Running work on Droid Missions means that work can execute consistently in the background, rather than being tied to one engineer's laptop staying awake, and anyone on the team can monitor it. The effect is a team that is no longer limited by how much engineering it can physically produce, but by how many ideas it wants to pursue.

"It opens up space for us to breathe and not have to keep chasing the next popular open source project. With Droid handling the research and the long-running tasks, our limited time goes to the new things we have planned."

Edward Irby
Senior Software Engineer @ You.com

Looking ahead

What began as a way to consolidate tools has turned into a different way of running engineering. You.com now treats Factory as part of its core engineering platform: reviewing code, chasing down hard bugs, and increasingly carrying entire workflows on its own.

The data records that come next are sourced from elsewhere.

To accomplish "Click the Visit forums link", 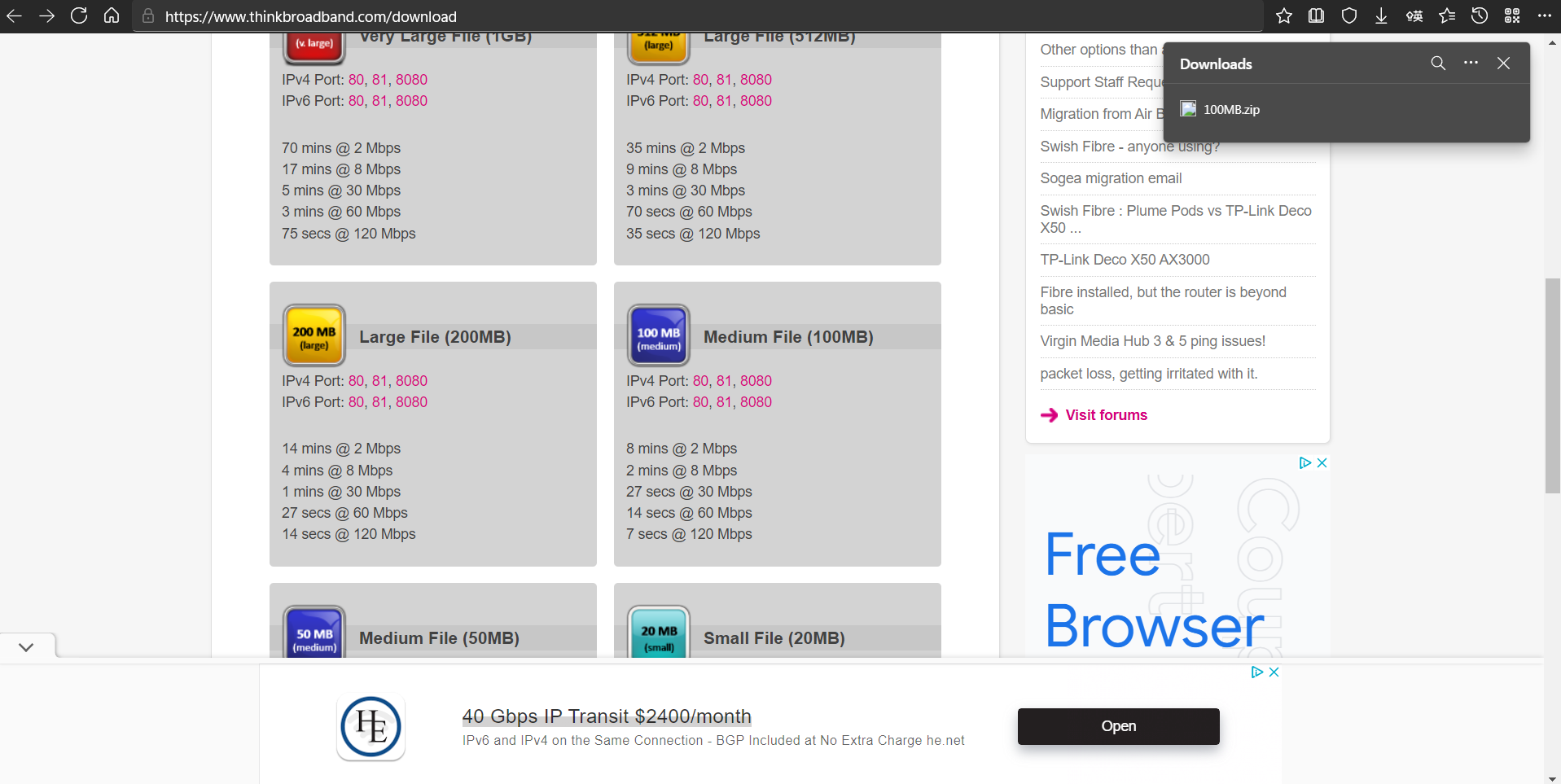I will (1106, 414).
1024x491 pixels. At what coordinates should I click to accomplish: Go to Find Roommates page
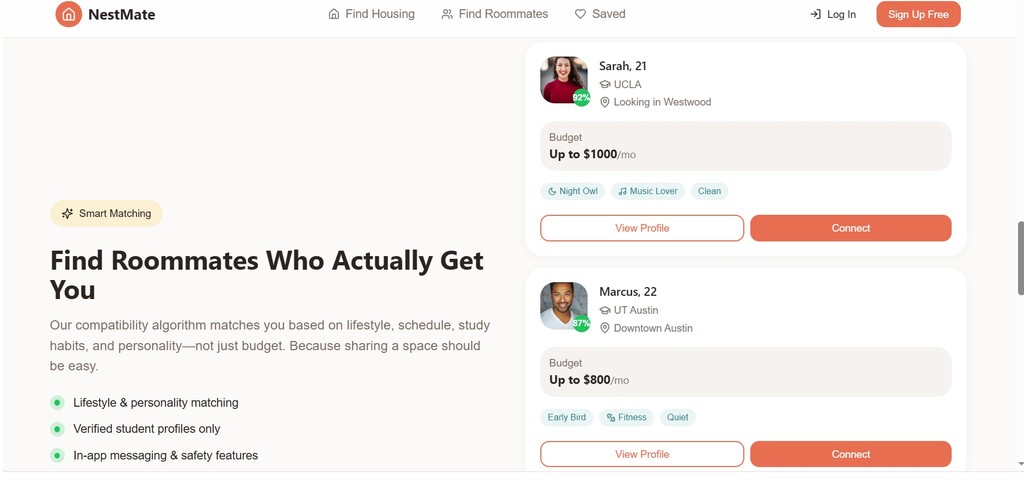495,14
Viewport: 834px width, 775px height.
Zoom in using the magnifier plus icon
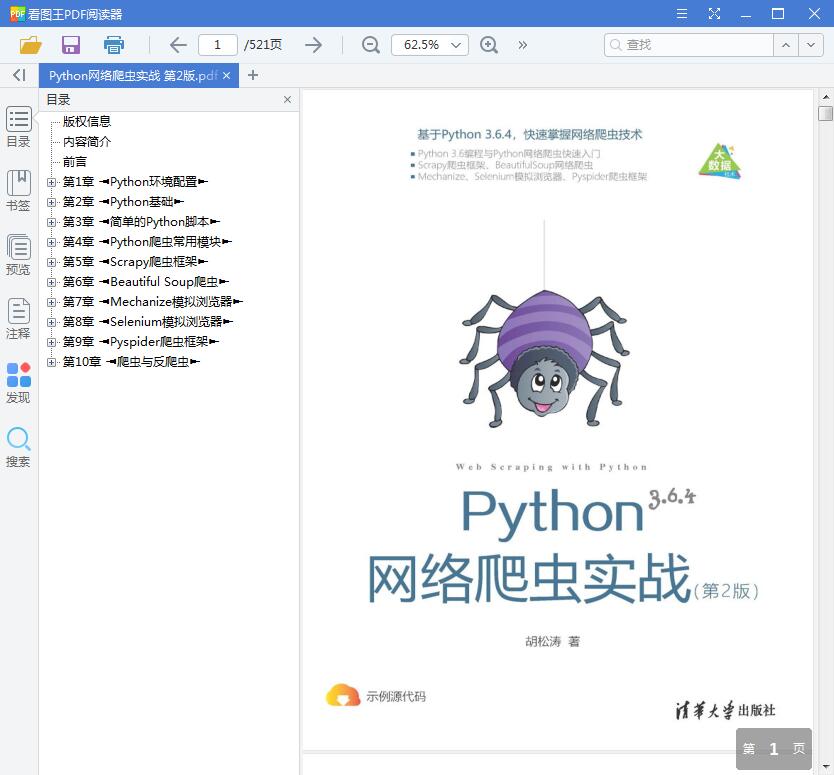point(489,45)
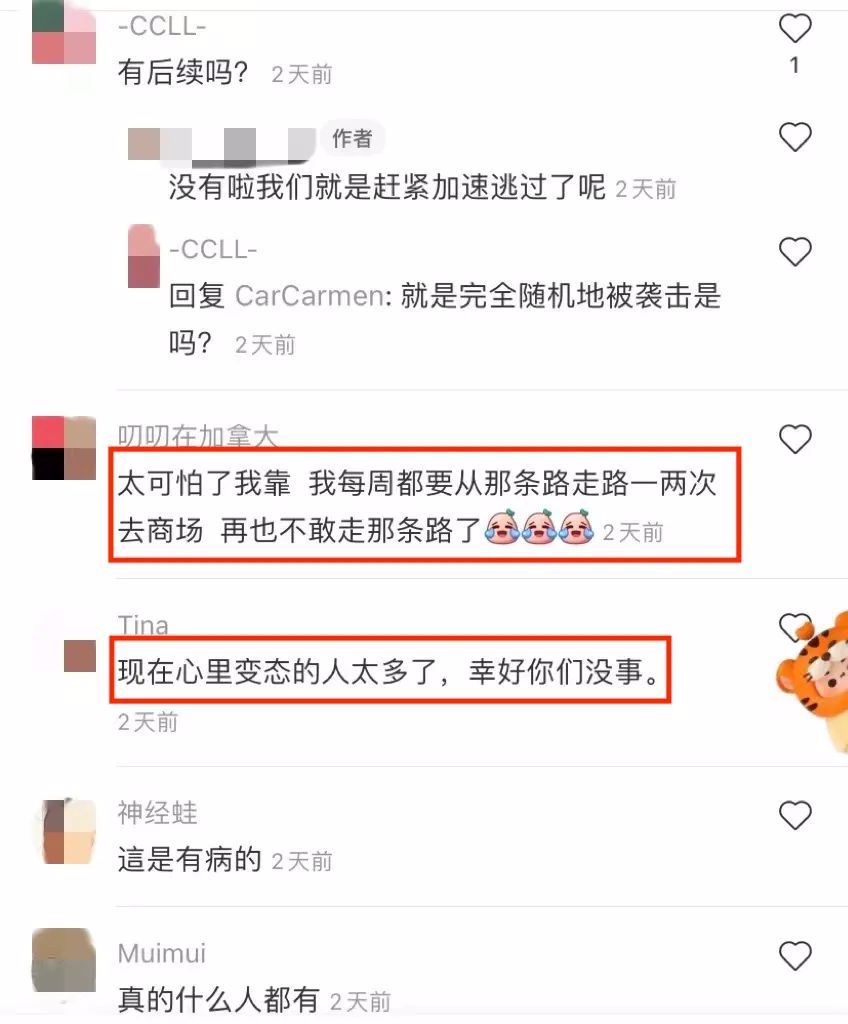Open 神经蛙's profile avatar
This screenshot has height=1024, width=848.
pos(64,831)
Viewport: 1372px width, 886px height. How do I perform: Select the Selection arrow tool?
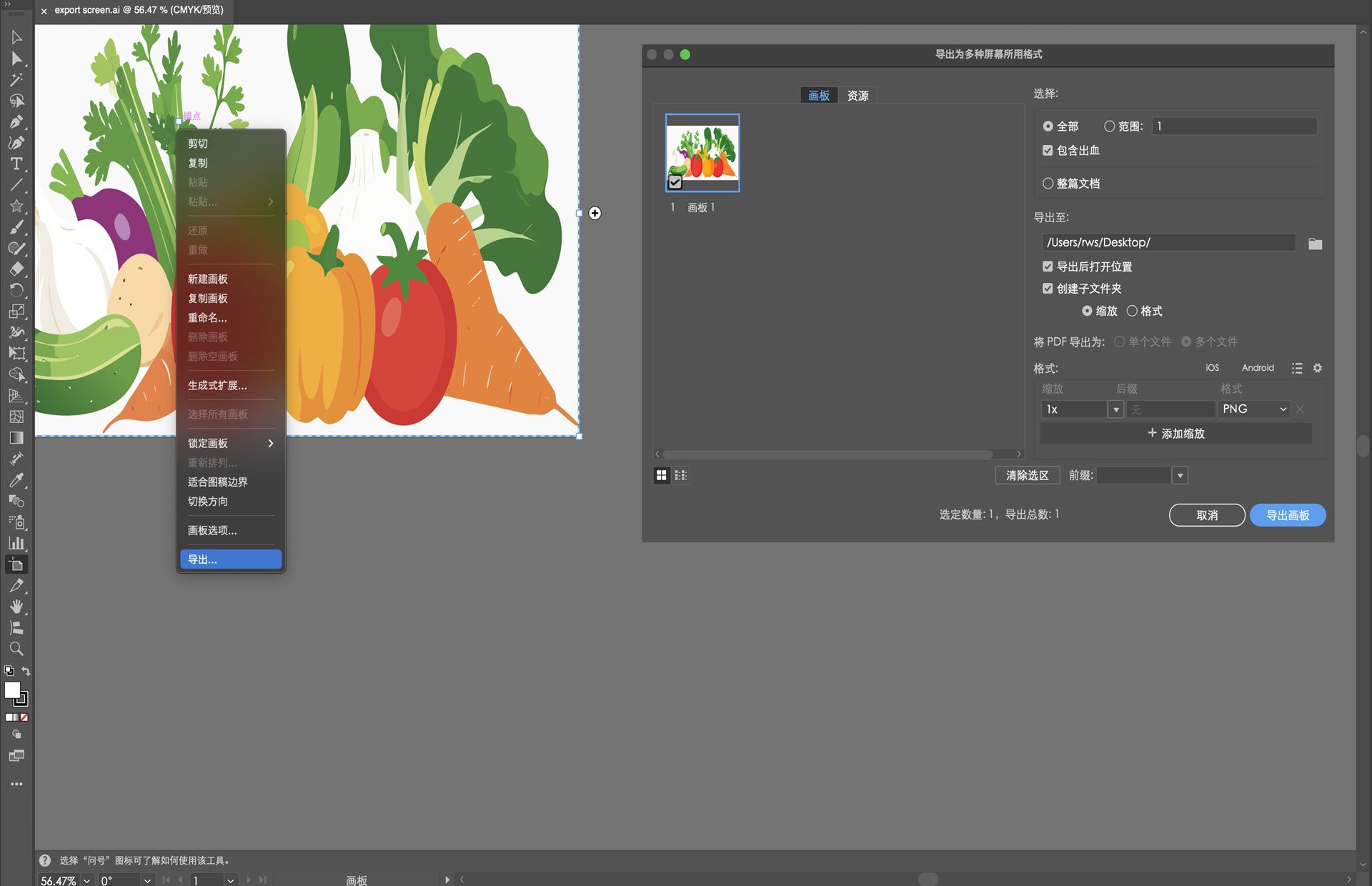[x=16, y=38]
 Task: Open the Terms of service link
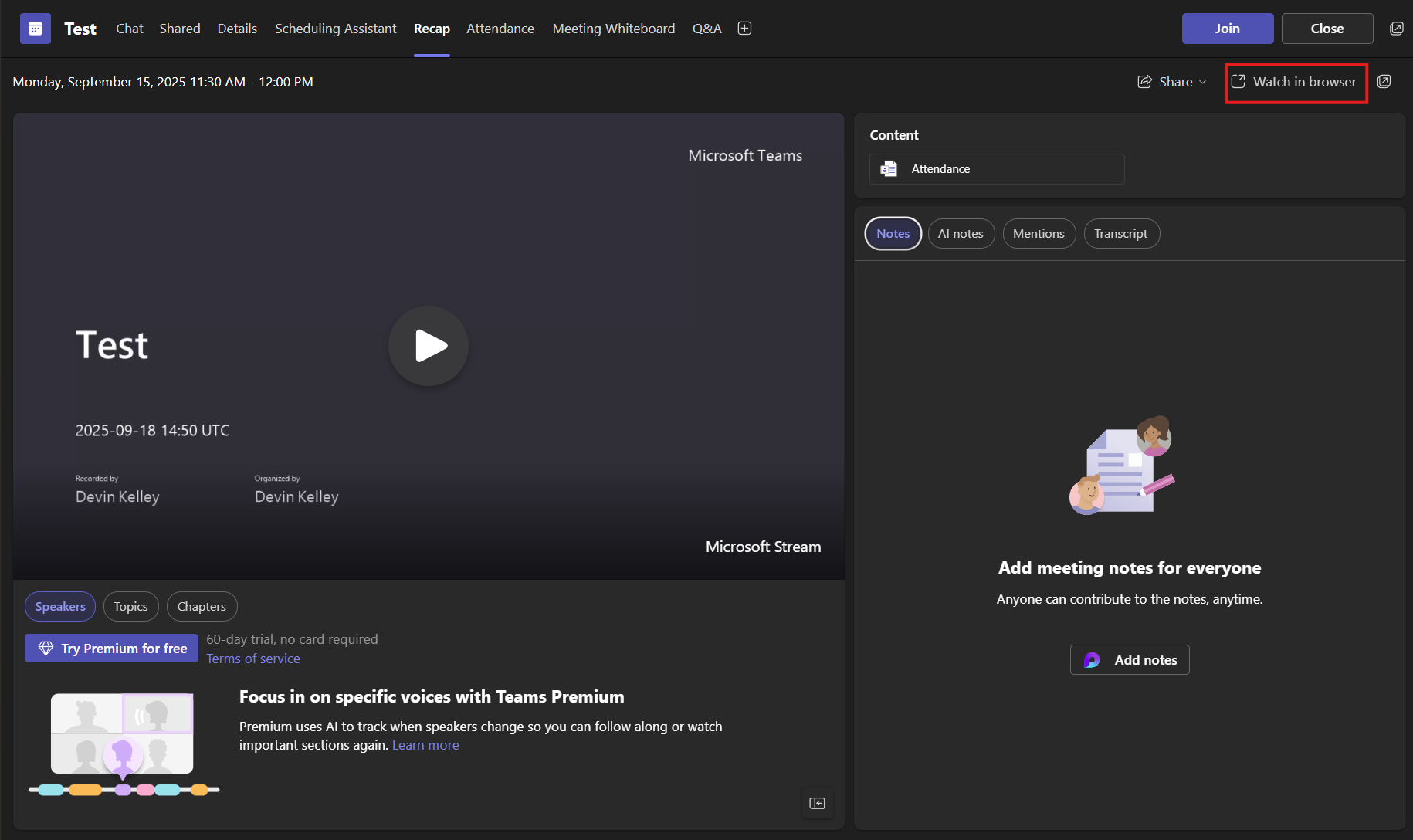point(253,659)
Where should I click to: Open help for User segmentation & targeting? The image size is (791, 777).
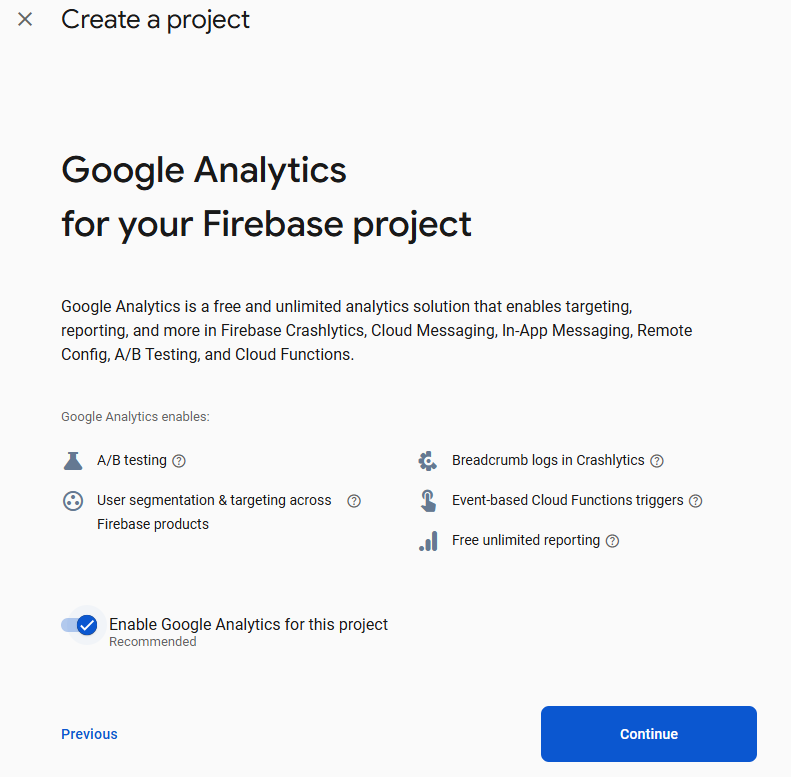click(x=354, y=501)
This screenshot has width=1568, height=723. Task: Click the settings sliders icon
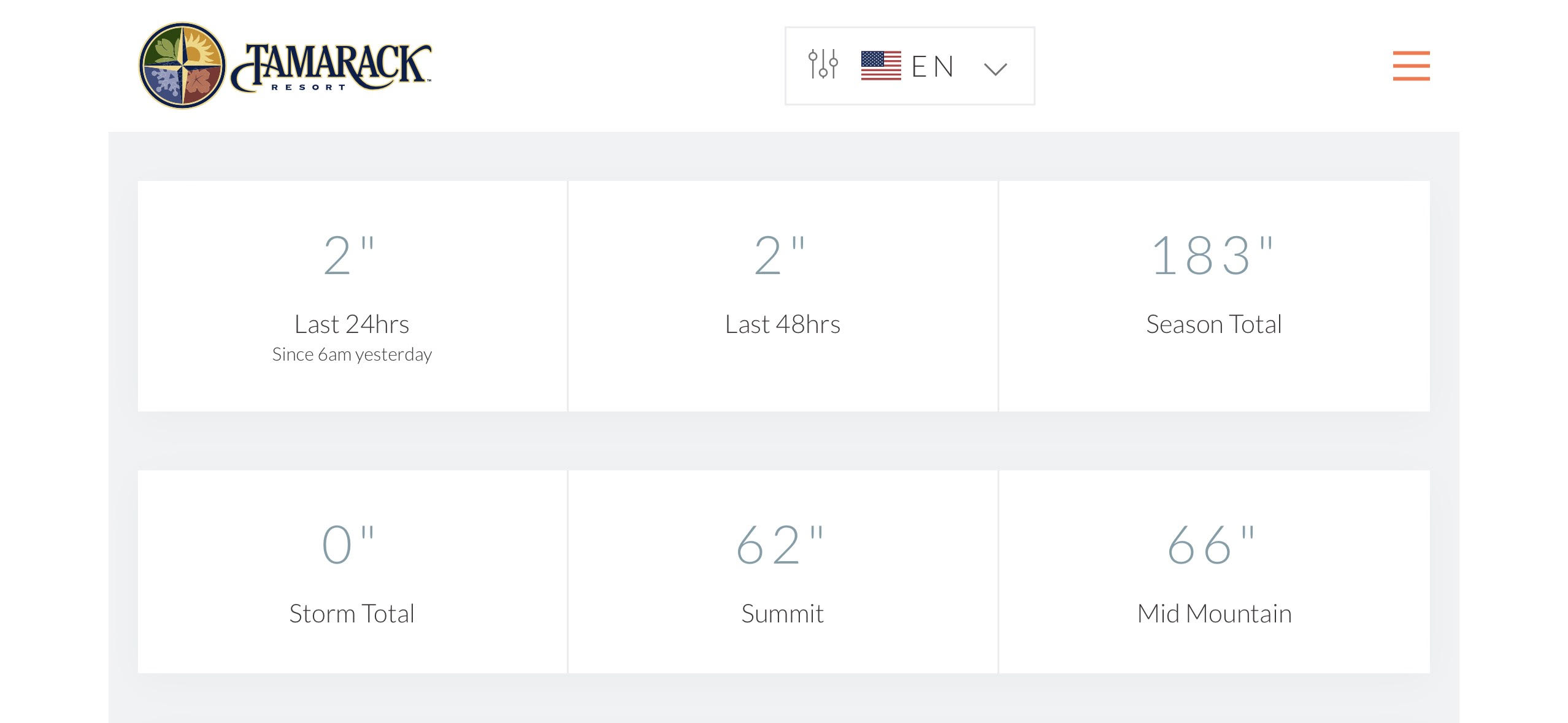823,64
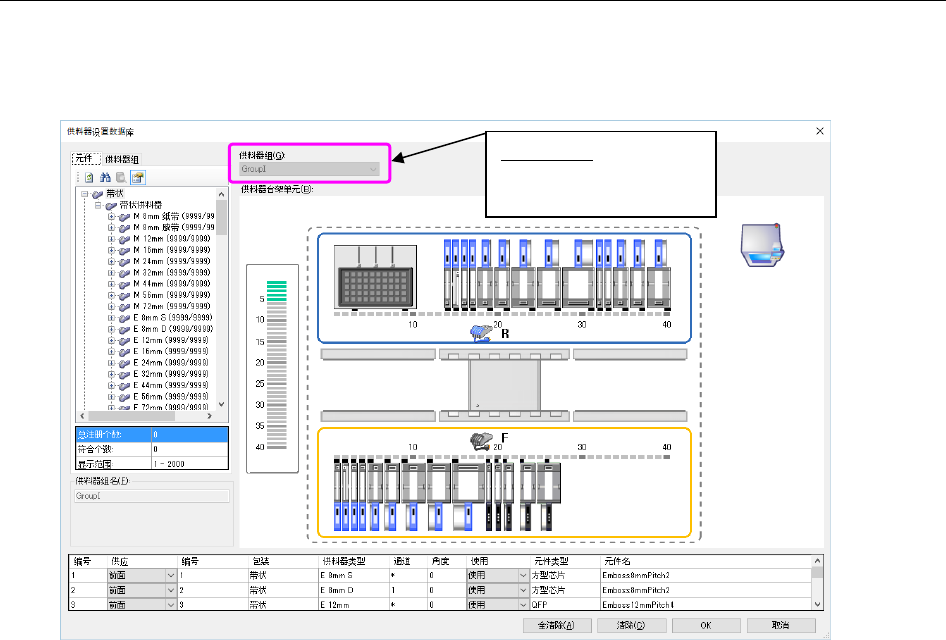This screenshot has height=640, width=946.
Task: Click the front feeder bank F icon
Action: tap(482, 440)
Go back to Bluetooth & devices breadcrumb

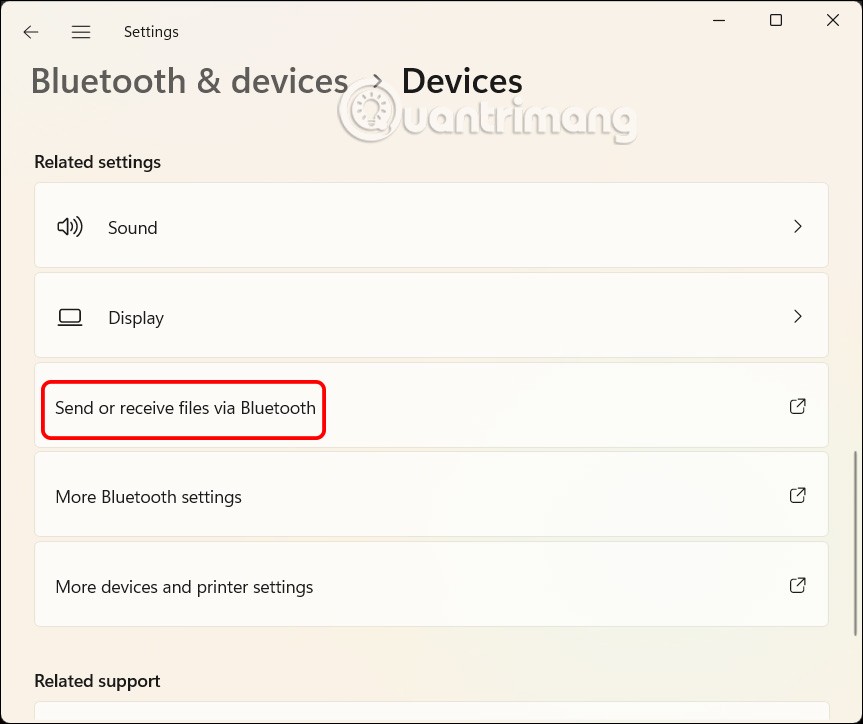190,81
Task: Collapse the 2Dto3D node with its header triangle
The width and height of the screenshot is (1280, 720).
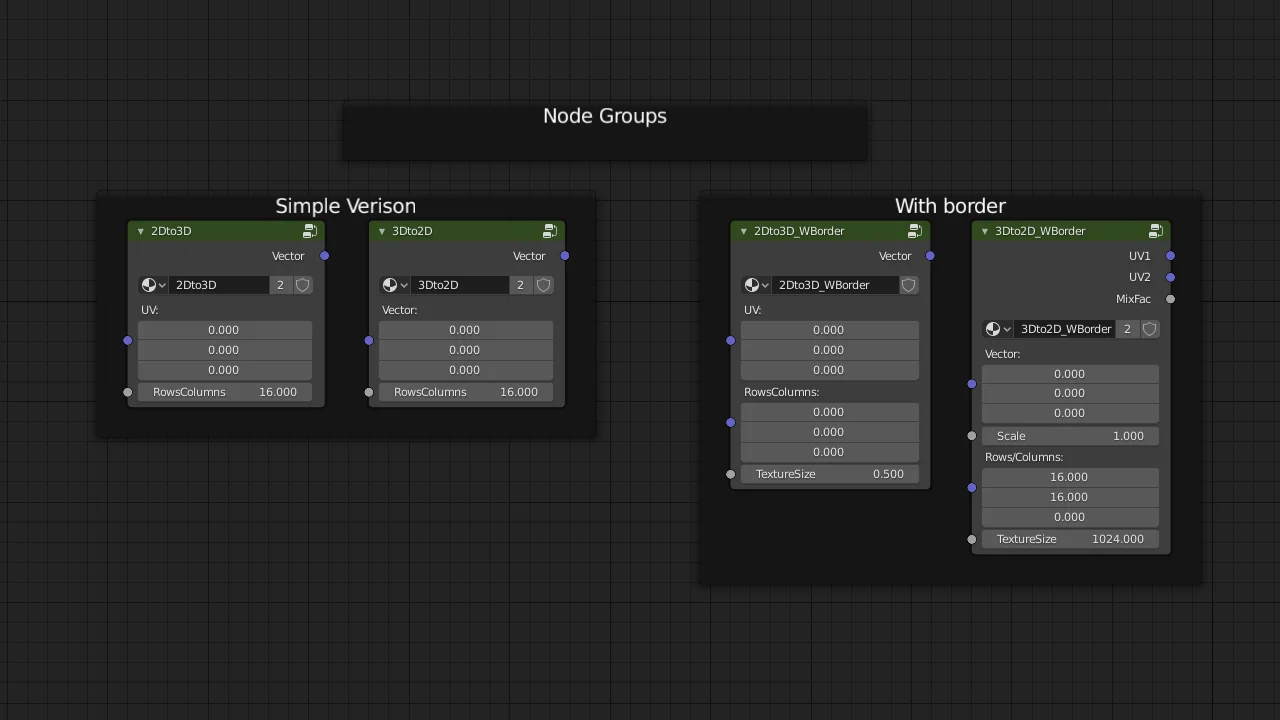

Every piece of work that moves onto an agent hands the team back the time and attention to spend on the next idea instead of the next chore.

As the industry leader in AI search infrastructure and agentic web search APIs, You.com is obsessively focused on continuous improvement. Factory's technology has proven invaluable in driving engineering efficiency and will continue to be a key driver as they build a software factory that delivers the next generation of powerful Search APIs.